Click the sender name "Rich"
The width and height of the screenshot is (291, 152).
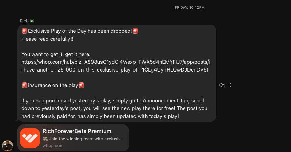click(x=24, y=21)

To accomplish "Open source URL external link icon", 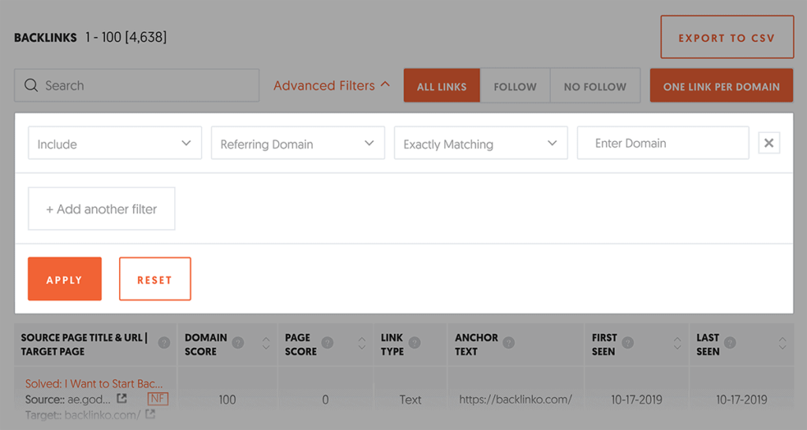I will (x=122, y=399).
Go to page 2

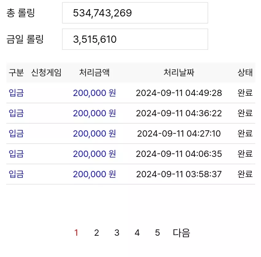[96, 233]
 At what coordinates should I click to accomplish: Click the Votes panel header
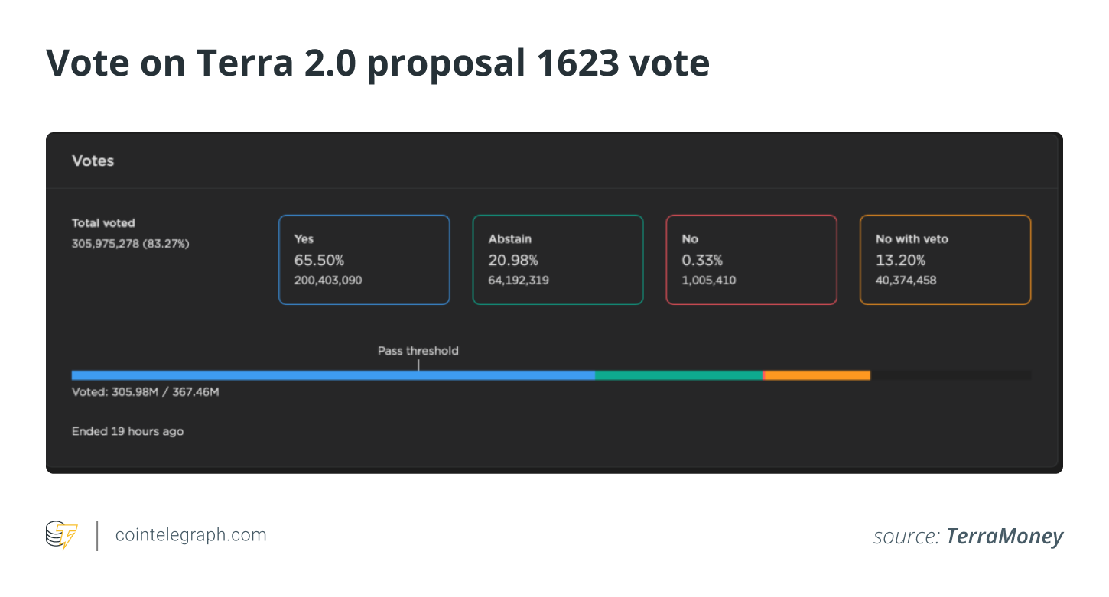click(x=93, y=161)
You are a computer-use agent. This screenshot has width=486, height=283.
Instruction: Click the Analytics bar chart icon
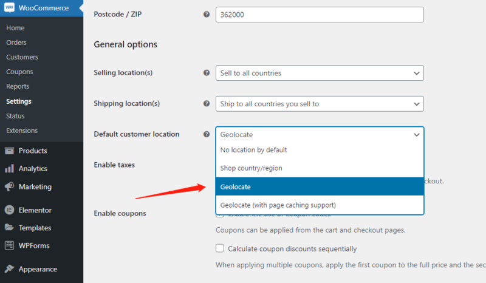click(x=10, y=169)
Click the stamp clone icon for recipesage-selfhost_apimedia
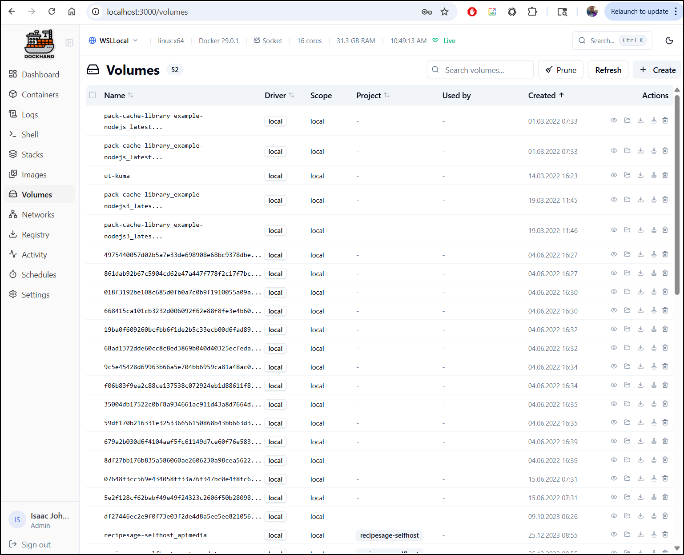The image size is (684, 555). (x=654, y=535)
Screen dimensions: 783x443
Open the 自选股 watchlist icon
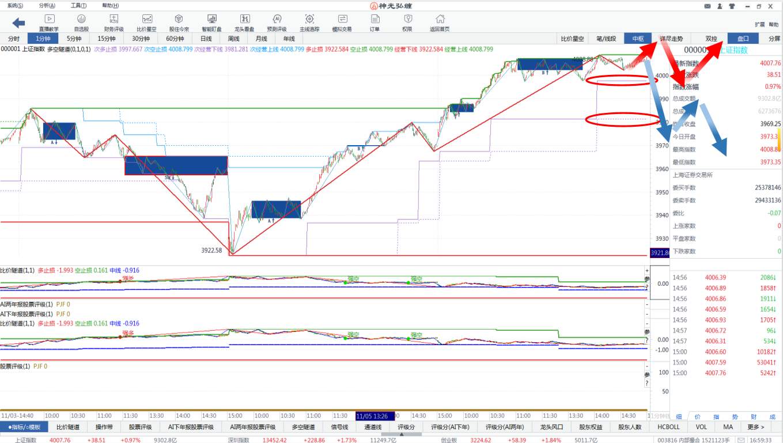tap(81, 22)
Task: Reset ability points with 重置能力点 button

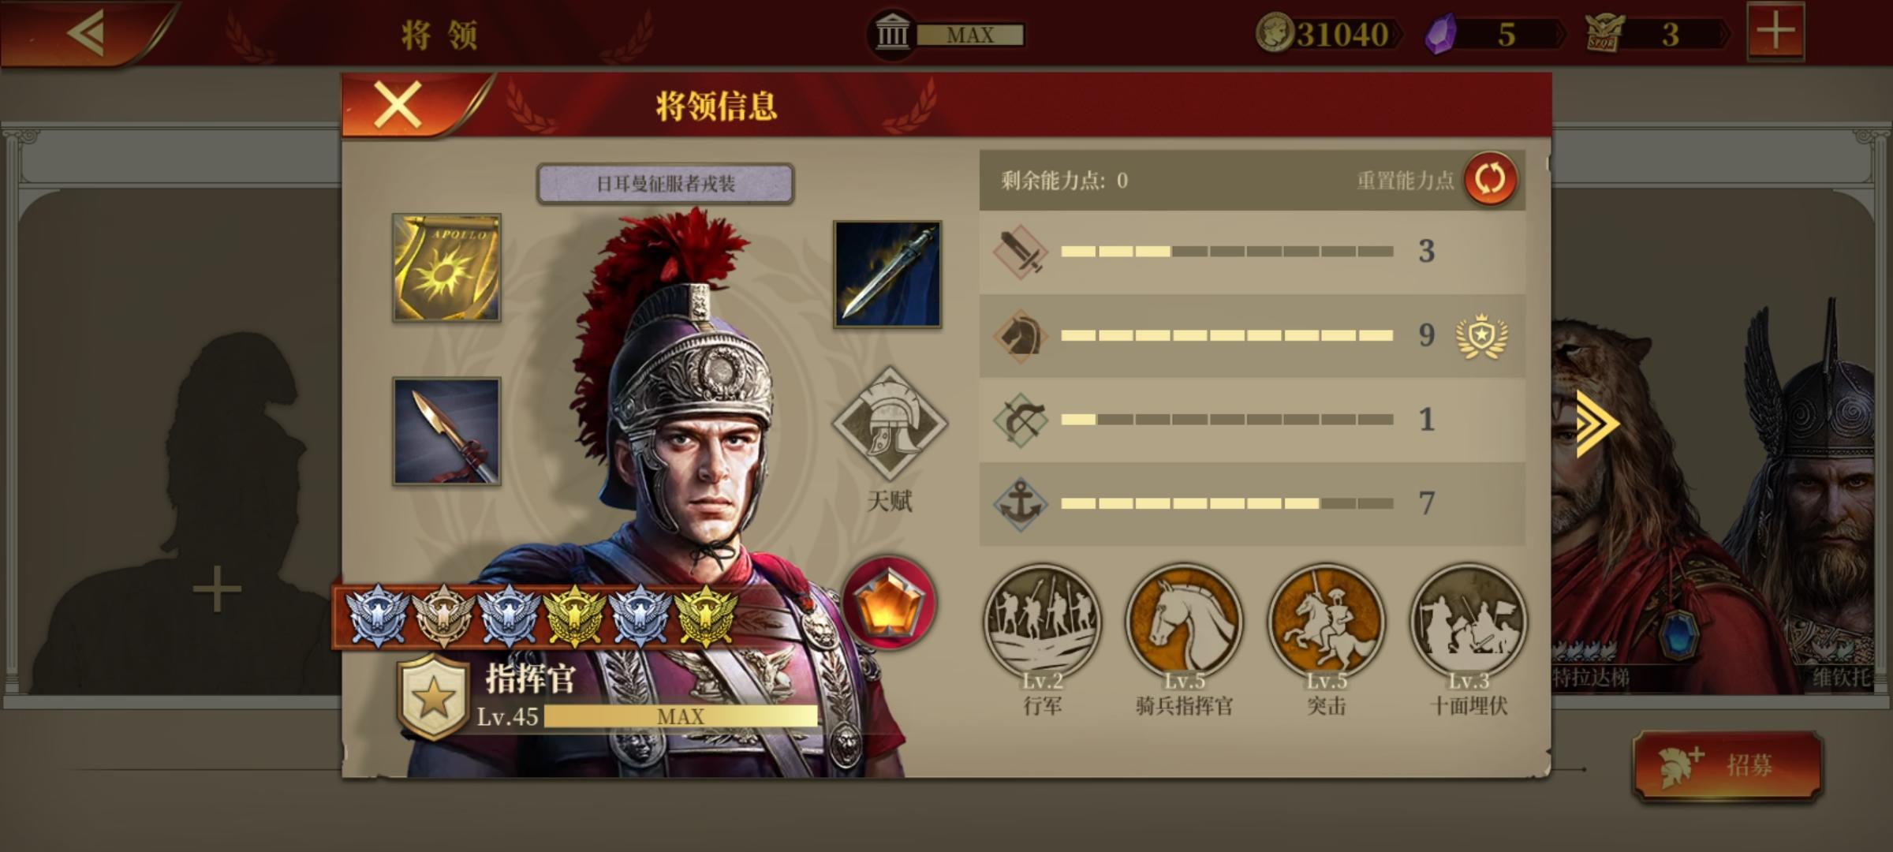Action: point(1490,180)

::::::

**What is being asked**
Copy exactly the lines from the one containing "Click the stamp" through the final line of the records above, both included, and leave out any pictures.

**Output**
Click the stamp clone icon for recipesage-selfhost_apimedia
The image size is (684, 555). (x=654, y=535)
Screen dimensions: 783x443
Open the 自选股 watchlist icon
tap(81, 22)
Task: Reset ability points with 重置能力点 button

Action: point(1490,180)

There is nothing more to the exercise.